ST. PETE BEACH — A diverse mix of shops and restaurants line Corey Avenue, the heart of St. Pete Beach's business district. Brightly colored signs and a steady flow of pedestrians give the impression of a bustling beach community.
But three vacant storefronts on the east end of the corridor hint at underlying economic anxiety.
Local merchants feel the pinch of a nationwide economic downturn, rising oil prices and a decrease in tourism, yet many remain optimistic about the future.
Peter Roos and his wife publish Paradise News, a small paper focused on St. Pete Beach. He said a number of forces have placed stress on local businesses, including a loss of hotel rooms and hurricane worries, causing a decrease in summer tourism, along with stagnation in the overall economy.
"People have just been discouraged," he said. "The economy, the value of the dollar, fuel prices and the continuing war — any one could cause problems.
"It's a cumulative effect of forces," Roos said. "But I think it's going to turn around in the next year, I do. I think it's an attitude thing."
Roos said he thinks a more business friendly City Council and the possibility of hotel development in the next few years have made local business owners more optimistic, and he hopes that will bring new businesses into the area.
"Hopefully the feeling something is going on will fill some of the vacancies," he said.
Kathi Hanson owns Fun in the Sun, where she sells flags, kites and windsocks. She said her optimism stems from a concerted effort to market St. Pete Beach businesses, and that she hopes their efforts result in residents from surrounding areas discovering all they have to offer.
"We are trying hard to network together," she said. "This is really a fun little place."

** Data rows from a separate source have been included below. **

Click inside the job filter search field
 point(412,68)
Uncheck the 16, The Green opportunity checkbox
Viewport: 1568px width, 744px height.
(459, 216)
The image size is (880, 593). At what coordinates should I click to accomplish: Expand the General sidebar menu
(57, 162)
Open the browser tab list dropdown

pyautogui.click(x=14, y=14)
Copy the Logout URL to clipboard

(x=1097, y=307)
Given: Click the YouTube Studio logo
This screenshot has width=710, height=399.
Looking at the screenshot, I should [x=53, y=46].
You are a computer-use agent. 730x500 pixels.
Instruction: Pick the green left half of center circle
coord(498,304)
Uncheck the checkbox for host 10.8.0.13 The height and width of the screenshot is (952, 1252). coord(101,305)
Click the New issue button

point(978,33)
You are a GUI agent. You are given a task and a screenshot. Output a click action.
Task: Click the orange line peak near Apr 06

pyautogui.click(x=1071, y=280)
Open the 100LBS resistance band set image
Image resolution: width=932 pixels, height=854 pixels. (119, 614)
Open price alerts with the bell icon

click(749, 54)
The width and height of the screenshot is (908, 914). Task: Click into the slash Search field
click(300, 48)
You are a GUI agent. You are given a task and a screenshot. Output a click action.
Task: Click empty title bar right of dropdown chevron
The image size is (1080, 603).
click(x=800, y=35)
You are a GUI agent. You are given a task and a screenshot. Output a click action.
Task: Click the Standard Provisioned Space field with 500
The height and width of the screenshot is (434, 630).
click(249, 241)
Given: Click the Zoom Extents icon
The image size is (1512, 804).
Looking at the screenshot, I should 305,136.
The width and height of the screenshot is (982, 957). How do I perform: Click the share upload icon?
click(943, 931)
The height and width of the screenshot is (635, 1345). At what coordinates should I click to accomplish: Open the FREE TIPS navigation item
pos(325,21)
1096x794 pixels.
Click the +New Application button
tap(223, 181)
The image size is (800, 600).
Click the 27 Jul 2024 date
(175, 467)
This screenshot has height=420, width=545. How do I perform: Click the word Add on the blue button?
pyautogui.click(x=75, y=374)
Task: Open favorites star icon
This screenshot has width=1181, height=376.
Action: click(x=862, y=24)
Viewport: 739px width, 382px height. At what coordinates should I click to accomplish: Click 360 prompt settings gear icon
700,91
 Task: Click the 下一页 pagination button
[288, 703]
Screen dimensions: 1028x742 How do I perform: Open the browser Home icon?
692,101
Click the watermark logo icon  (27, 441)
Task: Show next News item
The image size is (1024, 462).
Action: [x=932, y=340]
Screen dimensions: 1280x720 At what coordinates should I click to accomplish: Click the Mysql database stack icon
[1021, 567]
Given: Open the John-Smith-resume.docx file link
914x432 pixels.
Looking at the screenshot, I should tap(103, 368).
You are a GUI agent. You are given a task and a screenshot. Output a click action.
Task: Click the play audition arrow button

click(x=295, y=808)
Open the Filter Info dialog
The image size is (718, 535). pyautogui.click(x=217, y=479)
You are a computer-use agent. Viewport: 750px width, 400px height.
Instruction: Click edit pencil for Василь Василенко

Several business owners praised events such as "Last Friday" for bringing more local people into the downtown area. On the last Friday of the month, local merchants stay open late. The event also features live music and wine tasting.
Ken Lipe, owner of the Shell Store, said business was awful through the last six months of 2007, but spring has been fine.
"It's been a decent season," he said.
Lipe faults the 2004 hurricane season and predictions of active seasons the following years for a decrease in summer tourism.
"When people are planning for their one big vacation in the year, they don't want to risk going somewhere and having it ruined," he said.
But a negative for the economy as a whole may prove a boon for businesses that depend on tourism. While economists worry about the declining value of the dollar, Lipe hopes the relative strength of European currency will increase the number of foreign tourists this summer.
"I've already had several people from Europe in the store, and summer is the season for foreign tourism," he said.